Es geht bei der frühkindlichen Förderung um unglaublich viel. Die Politik der frühen Kindheit ist enorm wichtig. Es braucht neue Impulse. Die parlamentarische Initiative beruht auf nationalen und internationalen Studien. Diese zeigen eben, wie wichtig und wie stark die frühe Förderung der Armutsprävention dient, die Integration fördert, sich positiv auf die Gesundheit auswirkt und auch für die Vereinbarkeit von Familie und Beruf sehr wertvoll ist. Das Ziel besteht darin, dass Kinder mit gleichen Chancen in ihre Schulkarriere starten können und dass die soziale Selektivität verringert werden kann. Der Schweizerische Wissenschaftsrat hat die soziale Selektivität zur Herausforderung erklärt und empfiehlt, die frühkindliche Förderung zu forcieren. Auch die Schweizerische Unesco-Kommission sieht Handlungsbedarf.
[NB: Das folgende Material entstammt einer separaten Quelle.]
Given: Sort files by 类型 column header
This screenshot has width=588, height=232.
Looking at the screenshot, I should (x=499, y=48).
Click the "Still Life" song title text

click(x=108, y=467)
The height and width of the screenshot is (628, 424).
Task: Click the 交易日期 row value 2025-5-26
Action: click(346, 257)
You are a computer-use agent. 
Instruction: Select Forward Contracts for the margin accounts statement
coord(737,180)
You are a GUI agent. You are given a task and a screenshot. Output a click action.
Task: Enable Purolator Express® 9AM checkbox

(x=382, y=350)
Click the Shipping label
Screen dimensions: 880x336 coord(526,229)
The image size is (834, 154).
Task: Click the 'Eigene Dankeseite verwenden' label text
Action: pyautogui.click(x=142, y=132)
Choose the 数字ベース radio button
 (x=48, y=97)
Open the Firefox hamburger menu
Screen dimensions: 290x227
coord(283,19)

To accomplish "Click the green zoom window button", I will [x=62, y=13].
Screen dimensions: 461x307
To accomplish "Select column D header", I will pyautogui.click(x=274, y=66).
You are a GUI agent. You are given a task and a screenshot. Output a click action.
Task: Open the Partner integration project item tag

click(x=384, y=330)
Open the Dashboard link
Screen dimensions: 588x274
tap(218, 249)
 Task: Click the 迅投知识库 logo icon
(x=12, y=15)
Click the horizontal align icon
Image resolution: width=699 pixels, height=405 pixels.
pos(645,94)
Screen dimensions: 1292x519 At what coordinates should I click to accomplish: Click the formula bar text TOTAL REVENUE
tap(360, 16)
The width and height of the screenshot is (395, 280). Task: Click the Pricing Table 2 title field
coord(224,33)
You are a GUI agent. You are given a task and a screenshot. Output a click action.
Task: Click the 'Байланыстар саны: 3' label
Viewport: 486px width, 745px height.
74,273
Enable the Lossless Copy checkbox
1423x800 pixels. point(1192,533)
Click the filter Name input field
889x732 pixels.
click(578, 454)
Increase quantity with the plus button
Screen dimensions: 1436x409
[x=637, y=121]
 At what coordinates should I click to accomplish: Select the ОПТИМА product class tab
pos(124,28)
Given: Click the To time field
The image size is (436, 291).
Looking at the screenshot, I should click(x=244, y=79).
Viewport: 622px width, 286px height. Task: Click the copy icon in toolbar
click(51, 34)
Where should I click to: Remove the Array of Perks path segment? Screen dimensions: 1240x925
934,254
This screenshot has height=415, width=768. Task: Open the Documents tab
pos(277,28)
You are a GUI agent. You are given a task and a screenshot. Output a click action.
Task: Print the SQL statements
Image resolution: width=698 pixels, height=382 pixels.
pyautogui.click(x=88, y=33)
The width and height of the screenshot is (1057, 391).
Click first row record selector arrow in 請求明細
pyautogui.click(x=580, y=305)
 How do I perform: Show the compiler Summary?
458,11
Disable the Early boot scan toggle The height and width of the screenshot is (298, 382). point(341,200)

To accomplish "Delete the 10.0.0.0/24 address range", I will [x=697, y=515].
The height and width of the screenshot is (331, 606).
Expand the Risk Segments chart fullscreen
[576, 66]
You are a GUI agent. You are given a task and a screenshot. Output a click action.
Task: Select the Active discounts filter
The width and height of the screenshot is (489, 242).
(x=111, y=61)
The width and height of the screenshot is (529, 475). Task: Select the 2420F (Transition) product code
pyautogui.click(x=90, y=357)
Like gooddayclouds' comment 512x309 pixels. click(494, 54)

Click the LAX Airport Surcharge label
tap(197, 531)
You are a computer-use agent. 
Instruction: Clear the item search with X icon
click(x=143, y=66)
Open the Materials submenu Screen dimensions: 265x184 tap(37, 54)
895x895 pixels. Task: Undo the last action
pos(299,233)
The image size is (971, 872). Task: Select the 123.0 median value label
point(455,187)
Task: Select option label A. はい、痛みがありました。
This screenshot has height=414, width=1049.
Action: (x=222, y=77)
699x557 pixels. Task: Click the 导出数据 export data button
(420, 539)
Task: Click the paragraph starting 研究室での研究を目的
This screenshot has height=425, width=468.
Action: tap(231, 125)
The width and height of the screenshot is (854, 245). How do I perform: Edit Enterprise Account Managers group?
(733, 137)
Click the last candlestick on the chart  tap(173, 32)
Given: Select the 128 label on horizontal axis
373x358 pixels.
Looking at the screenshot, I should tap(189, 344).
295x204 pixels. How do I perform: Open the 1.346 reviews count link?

Die Idee ist, dass der Bund die Kantone bei der Erarbeitung von Konzepten unterstützt. Die etablierten Zuständigkeiten bei den Kantonen und Gemeinden werden vollständig respektiert. Der Betrag von total 8,45 Millionen Franken ist auf zehn Jahre befristet. Der Betrag ist enorm klein, bewirkt aber enorm viel, wie bisherige Erfahrungen mit dem Kinder- und Jugendförderungsgesetz zeigen, welches bereits ein solches Instrument enthält bzw. enthielt. Die Kantone können während zehn Jahren Gesuche für einen finanziellen Beitrag stellen, wenn sie ihre Kinder- und Jugendförderung weiterentwickeln. Die überwiegende Mehrheit der Kantone hat sich in der Vernehmlassung positiv dazu geäussert.
Ich bitte Sie, gemäss der Kommissionsmehrheit auf die Vorlage einzutreten und ihr zuzustimmen.